Baseada no relatório elaborado pelo time de Schiebinger, a Comissão Europeia determinou que todo projeto de pesquisa submetido ao programa Horizon Europe – que vai investir 85 bilhões de euros em pesquisa nos próximos sete anos – deverá incorporar sexo e gênero já na fase de desenho do estudo.
A iniciativa foi tema de um editorial da revista Nature. Caso seja ratificado, o programa será o maior a incluir gênero e sexo nas análises dos projetos de pesquisa submetidos.
“Não dá para negar o impacto da pandemia em nossa compreensão de como a desigualdade afeta a pesquisa. Os caminhos em que a desigualdade molda a experiência dos pesquisadores e o conhecimento que eles produzem se tornaram bem aparentes”, disse Ana Maria Almeida, professora da Faculdade de Educação da Universidade Estadual de Campinas (FE-Unicamp) e membro do Grupo de Trabalho em Gênero do GRC, na abertura da sessão.

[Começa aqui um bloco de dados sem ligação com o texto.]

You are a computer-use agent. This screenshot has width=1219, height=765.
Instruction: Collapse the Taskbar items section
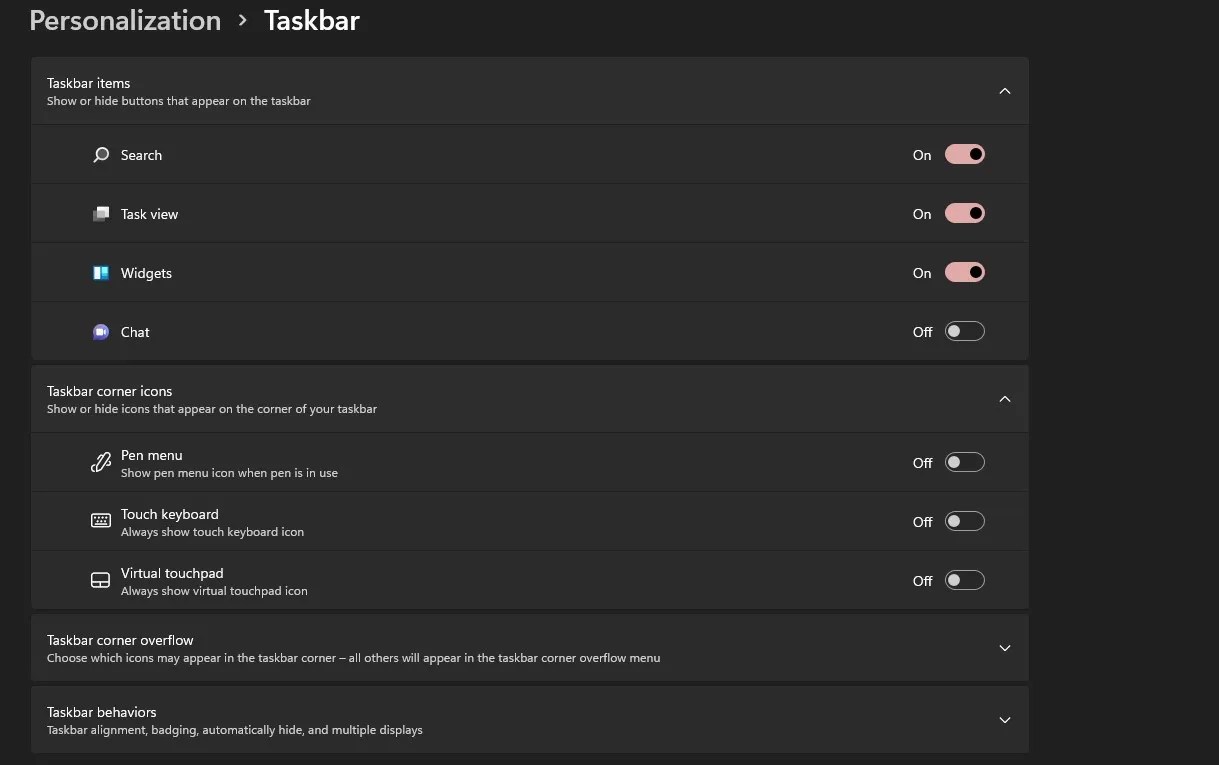click(1004, 90)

“O fato de que algumas drogas funcionam melhor para homens do que para mulheres; de que políticas econômicas, de saúde e de educação não dão conta da desigualdade; tudo isso tem sido mais largamente discutido agora, graças aos desafios trazidos pela pandemia”, afirmou.

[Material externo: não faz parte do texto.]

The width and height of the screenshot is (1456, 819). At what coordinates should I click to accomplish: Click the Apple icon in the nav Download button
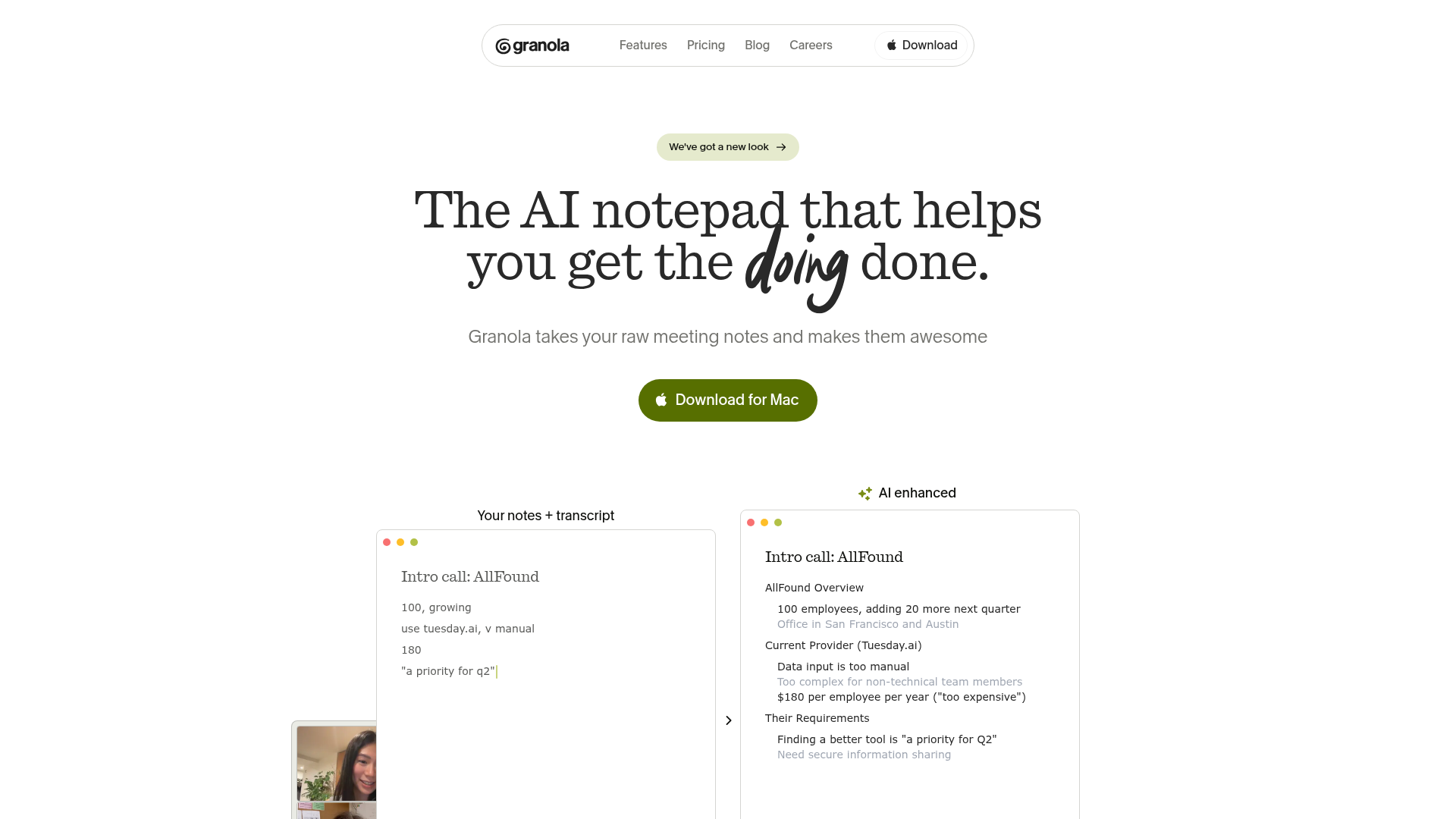click(x=892, y=46)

Para que mais medidas assim sejam tomadas, porém, as participantes da sessão concordaram que são necessários mais dados, principalmente no cenário pós-pandemia. “Temos a percepção de que a diferença de gênero [na pesquisa] será mais forte do que era antes e que as medidas que vamos tomar terão de ser mais efetivas. Todos viram o impacto na produtividade entre pesquisadoras mulheres, mães com filhos pequenos principalmente, mas precisamos de dados para levar essa discussão adiante”, disse Aisen Etcheverry, diretora da Agencia Nacional de Investigación y Desarrollo (ANID), do Chile.
A sessão teve ainda a participação de Dorothy Ngila, da National Research Foundation, da África do Sul, e membro do Grupo de Trabalho em Gênero do GRC. A pesquisadora apresentou dados preliminares de uma pesquisa sobre a promoção de mulheres na pesquisa científica nas instituições-membros do GRC.
Segundo o levantamento, a maioria das instituições coleta dados sobre o número de homens e mulheres (88%), publica dados separados por gênero (78%), menciona equidade de gênero em seus estatutos, planos estratégicos e outros documentos (66%), colhe dados sobre número de mulheres em posições de tomada de decisão (60%) e tem metas baseadas em equidade de gênero (57%).
“As organizações devem continuar coletando esses dados em submissões de projetos, revisões e financiamento, além de espalhar isso por meio dos vários outros processos do fluxo de gerenciamento dos auxílios”, disse Ngila.
“Dados como esses estão ficando mais e mais difíceis de coletar nos últimos anos. Sem essas informações, é difícil saber se estamos tendo impacto nas políticas e práticas implementadas”, comentou Joanne Tornow, diretora assistente para ciências biológicas da National Science Foundation, dos Estados Unidos.
Pesquisas sobre COVID-19
Noutra sessão do seminário do GRC, dirigentes de agências de fomento das Américas discutiram as recomendações do UN Research Roadmap for the COVID-19 Recovery, apresentadas por Marisa Creatore, uma das principais autoras do documento. Participaram Alejandro Adem, presidente do Conselho de Pesquisas em Ciências Naturais e Engenharia do Canadá; Victor Sanchez Urrutia, secretário nacional de Ciência, Tecnologia e Inovação do Panamá; Evaldo Vilela, presidente do CNPq, e Federico Torres, vice-ministro de Ciência e Tecnologia da Costa Rica (para mais informações sobre o documento da ONU acesse https://agencia.fapesp.br/34627/).
“A COVID-19 não é apenas um fenômeno biológico, mas social. Agora podemos decidir se vamos usar essa crise como uma oportunidade para ter um futuro melhor ou não”, disse Creatore.